**HOW TO COMPLETE THIS TASK**
Look through the data for the string "icon". Copy every line where it is found.

** Opening GIVEN RECORDS block **

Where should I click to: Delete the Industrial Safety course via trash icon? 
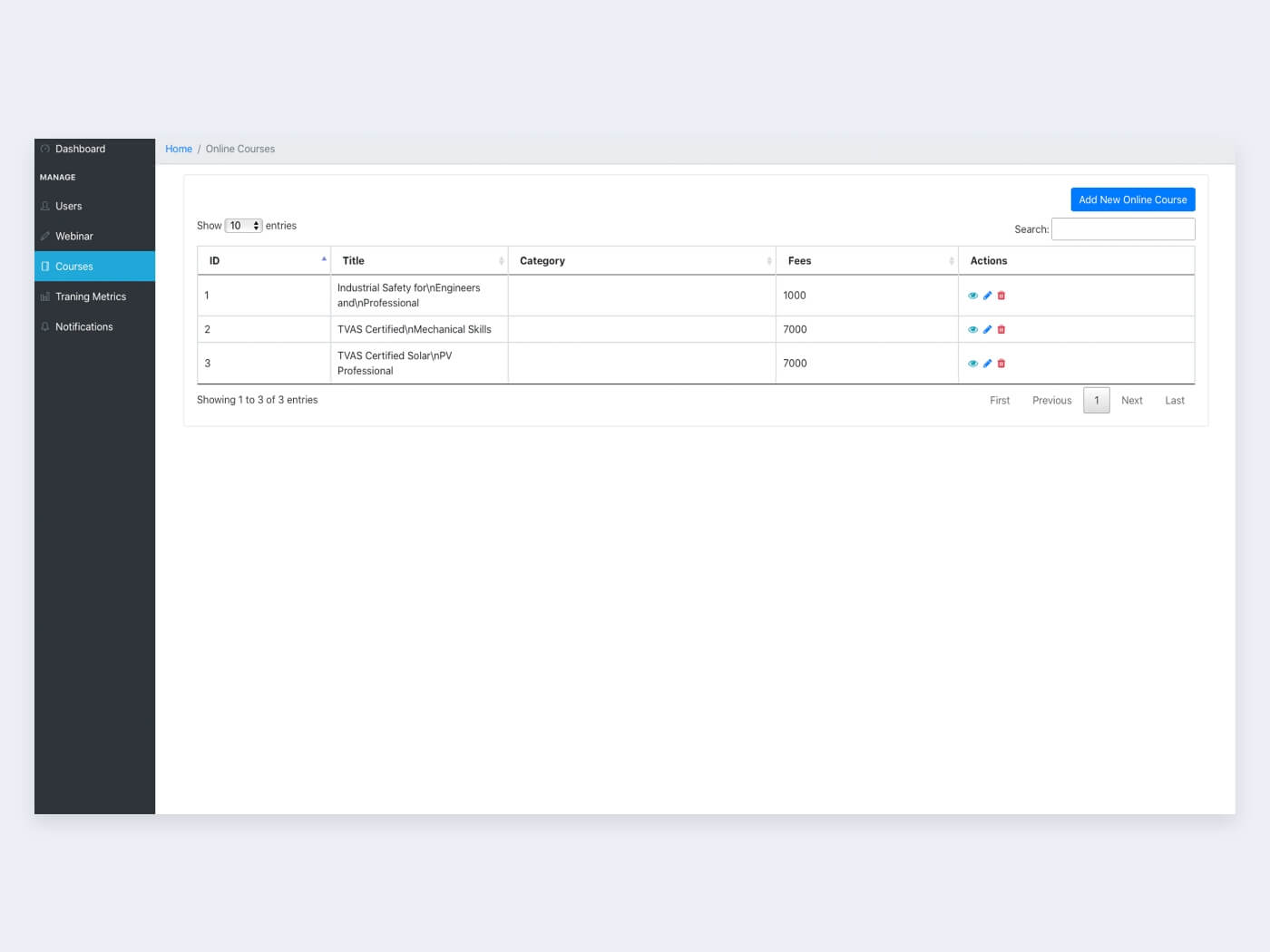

** Closing GIVEN RECORDS block **
** Opening GIVEN RECORDS block **

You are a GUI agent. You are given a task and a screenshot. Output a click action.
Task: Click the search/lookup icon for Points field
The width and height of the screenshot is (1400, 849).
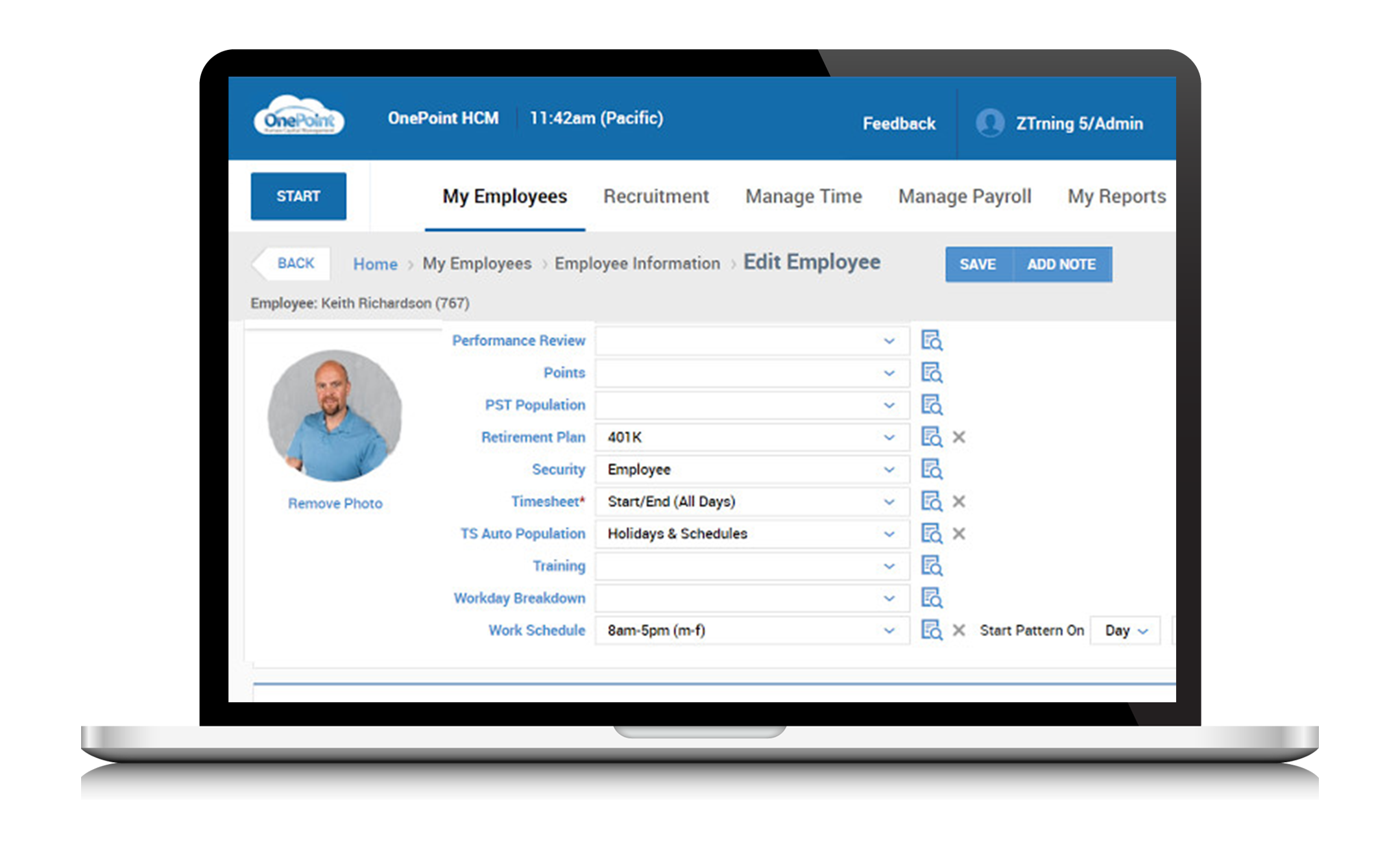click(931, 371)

** Closing GIVEN RECORDS block **

**ANSWER BOX**
Where should I click to: Delete the Industrial Safety course via trash icon? 
Task: Click the search/lookup icon for Points field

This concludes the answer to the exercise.